Top of GIVEN DATA

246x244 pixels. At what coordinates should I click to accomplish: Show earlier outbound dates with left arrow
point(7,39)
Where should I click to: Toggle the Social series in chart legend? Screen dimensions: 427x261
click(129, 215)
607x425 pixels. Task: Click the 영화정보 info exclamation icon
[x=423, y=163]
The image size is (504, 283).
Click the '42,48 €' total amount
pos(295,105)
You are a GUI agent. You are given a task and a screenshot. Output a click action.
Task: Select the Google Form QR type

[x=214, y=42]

Bottom of GIVEN DATA
Top of GIVEN DATA

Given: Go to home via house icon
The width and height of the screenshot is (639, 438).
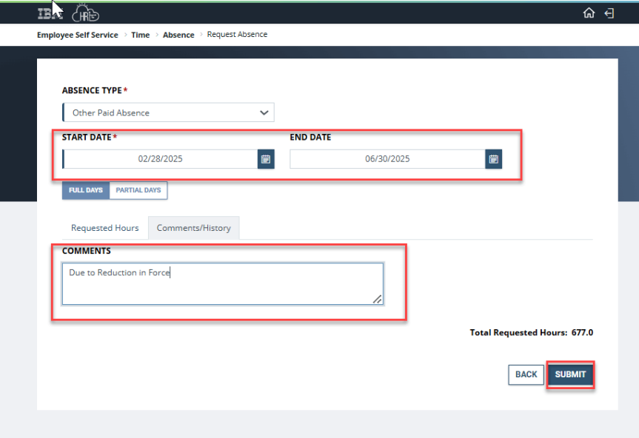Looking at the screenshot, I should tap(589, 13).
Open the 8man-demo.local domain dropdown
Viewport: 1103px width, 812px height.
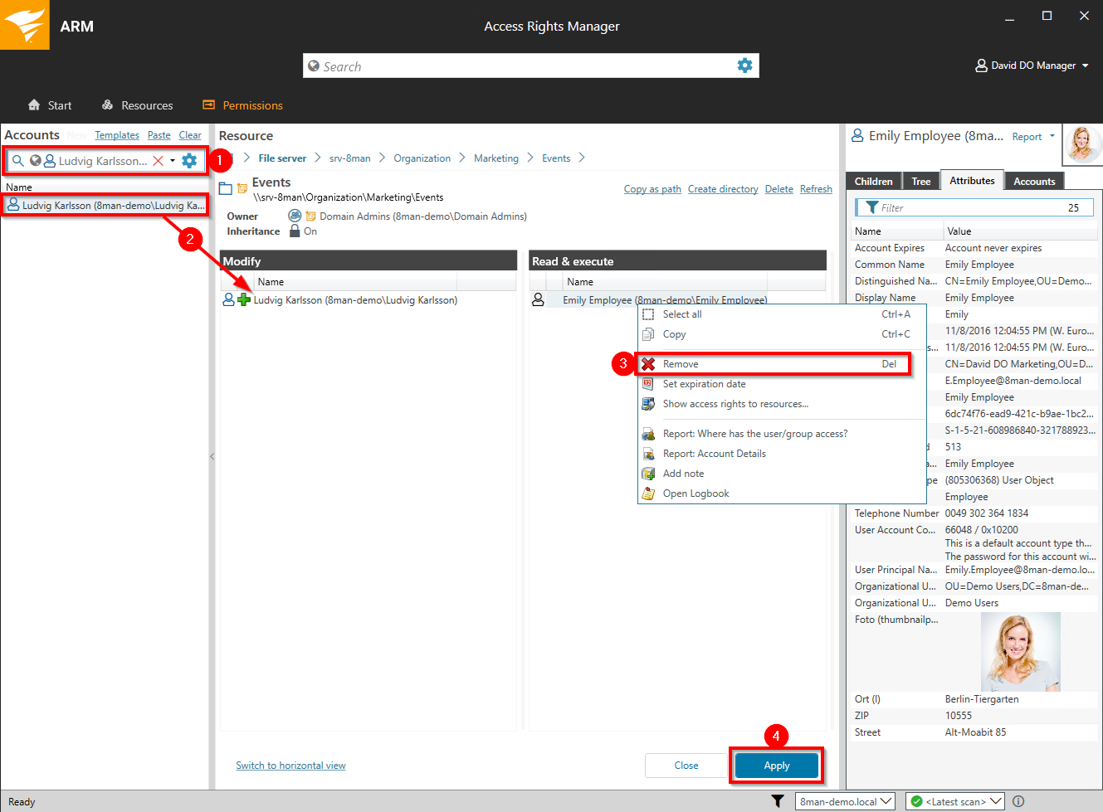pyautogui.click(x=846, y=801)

Bottom of GIVEN DATA

**YOUR ASSIGNMENT**: In the listing above, locate the line with "607x425 pixels. Task: Click" and the line with "You are a GUI", then extract exactly those lines and every line between them, and nothing more.

**RESULT OF THIS EXERCISE**:
607x425 pixels. Task: Click the 영화정보 info exclamation icon
[x=423, y=163]
The image size is (504, 283).
Click the '42,48 €' total amount
pos(295,105)
You are a GUI agent. You are given a task and a screenshot. Output a click action.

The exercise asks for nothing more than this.